### The input

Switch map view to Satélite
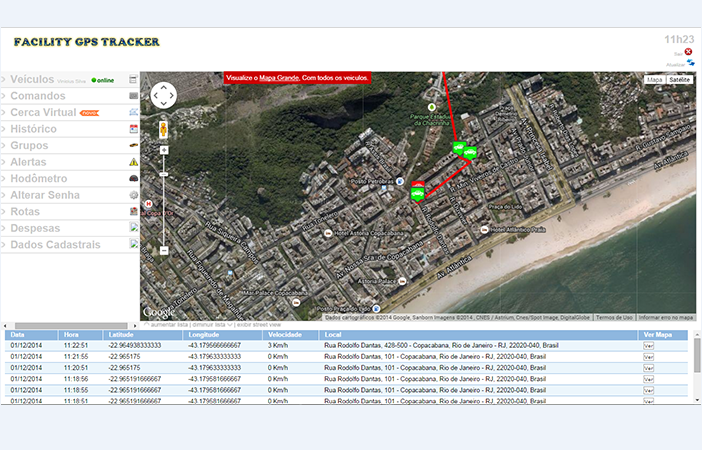 click(x=680, y=79)
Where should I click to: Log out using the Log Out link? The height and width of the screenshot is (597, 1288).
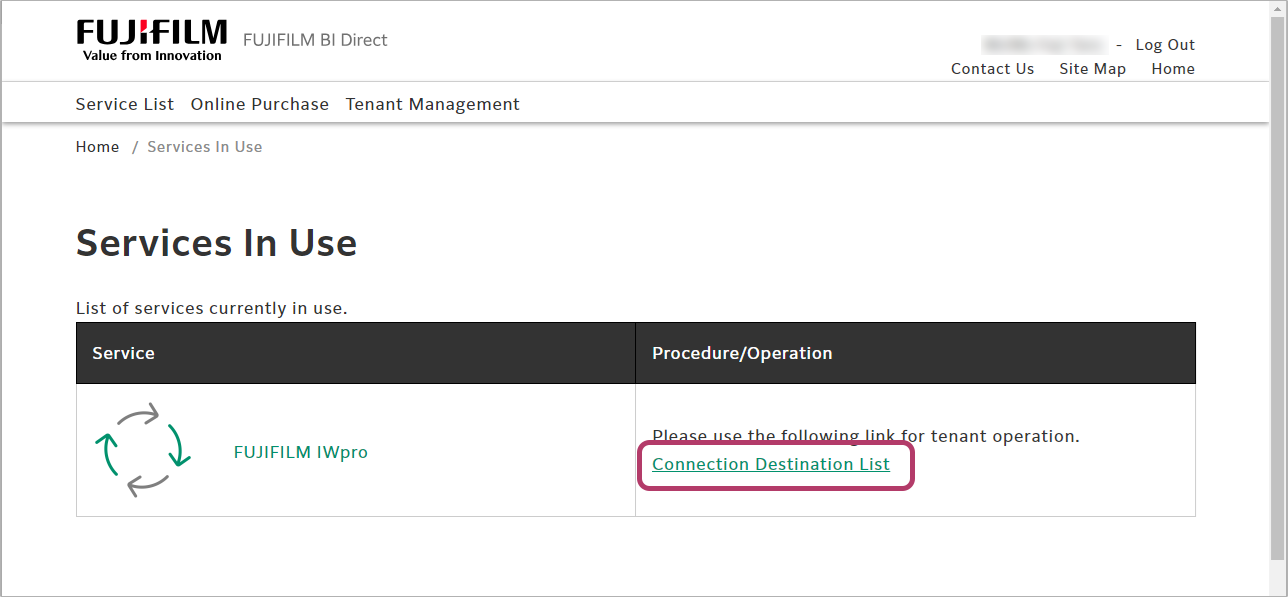(1164, 45)
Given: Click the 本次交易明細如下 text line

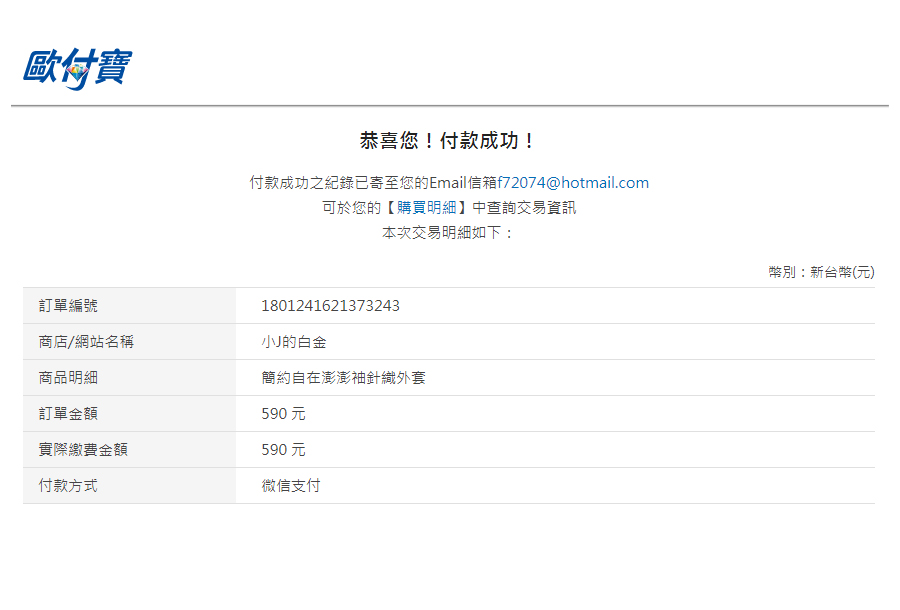Looking at the screenshot, I should coord(447,232).
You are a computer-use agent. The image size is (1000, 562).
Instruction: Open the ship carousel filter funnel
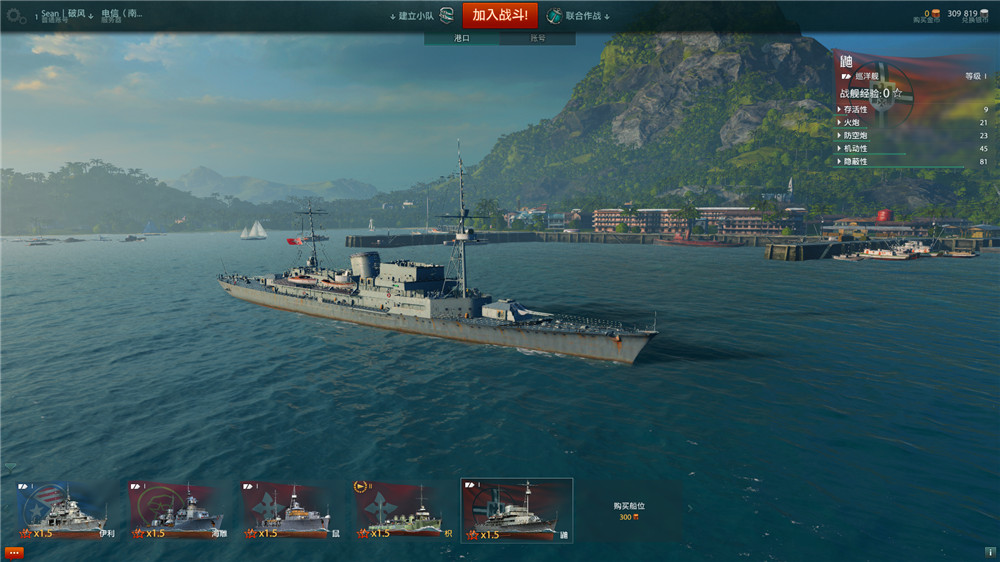pos(10,468)
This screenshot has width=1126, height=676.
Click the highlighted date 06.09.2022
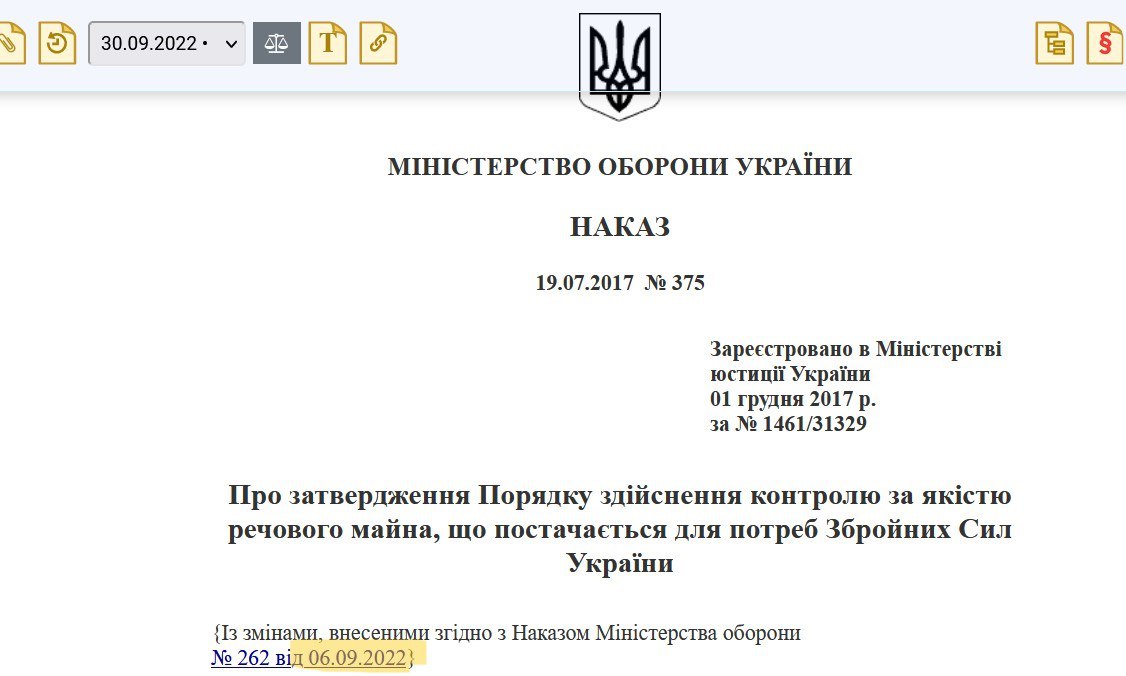[x=357, y=658]
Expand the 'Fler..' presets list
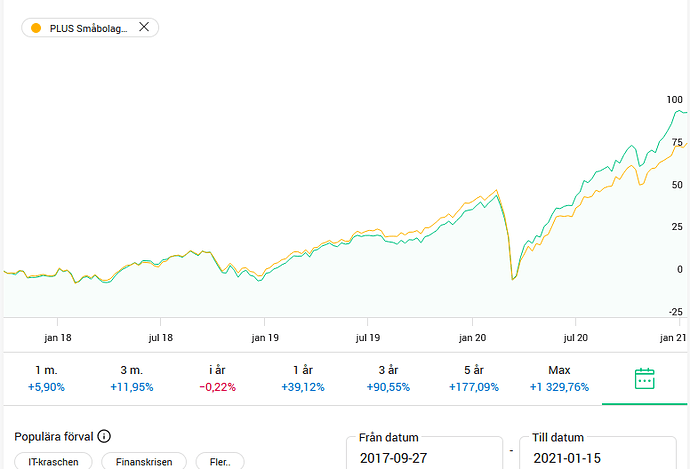 pos(219,462)
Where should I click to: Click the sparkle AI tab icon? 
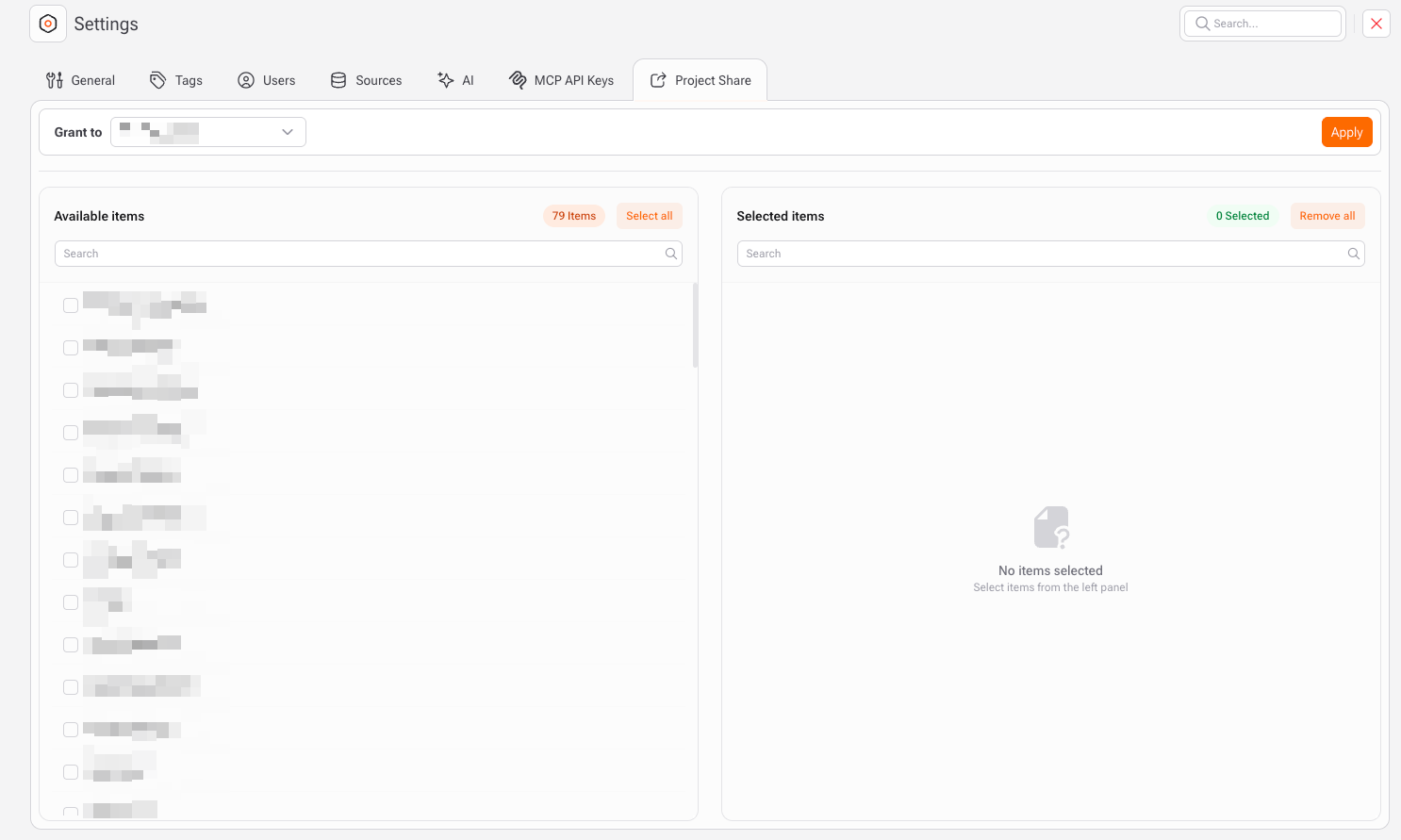pyautogui.click(x=446, y=80)
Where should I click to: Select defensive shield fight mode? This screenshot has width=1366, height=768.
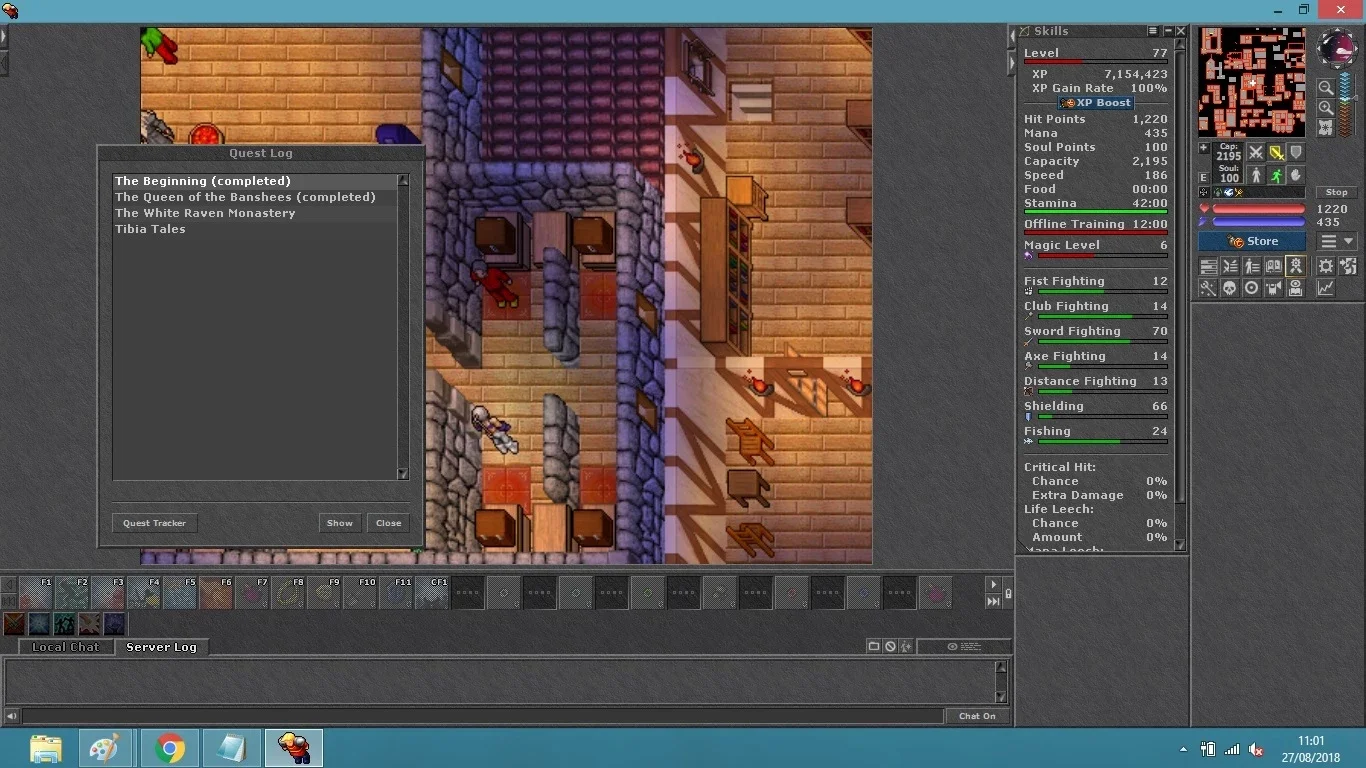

######

- **Your task**
Only the pictures stay out; the rest of the entries above must be written out exactly.

- **Your solution**
Switch map view to Satélite
 click(x=680, y=79)
Where should I click to: Log out using the Log Out link? The height and width of the screenshot is (597, 1288).
(1164, 45)
Given: Click the 本次交易明細如下 text line

Looking at the screenshot, I should coord(447,232).
You are a computer-use agent. The image size is (1000, 562).
Instruction: Open the ship carousel filter funnel
pos(10,468)
This screenshot has width=1126, height=676.
Click the highlighted date 06.09.2022
[x=357, y=658]
Expand the 'Fler..' presets list
 pos(219,462)
Where should I click to: Click the sparkle AI tab icon? 
pyautogui.click(x=446, y=80)
Where should I click to: Select defensive shield fight mode? This screenshot has width=1366, height=768.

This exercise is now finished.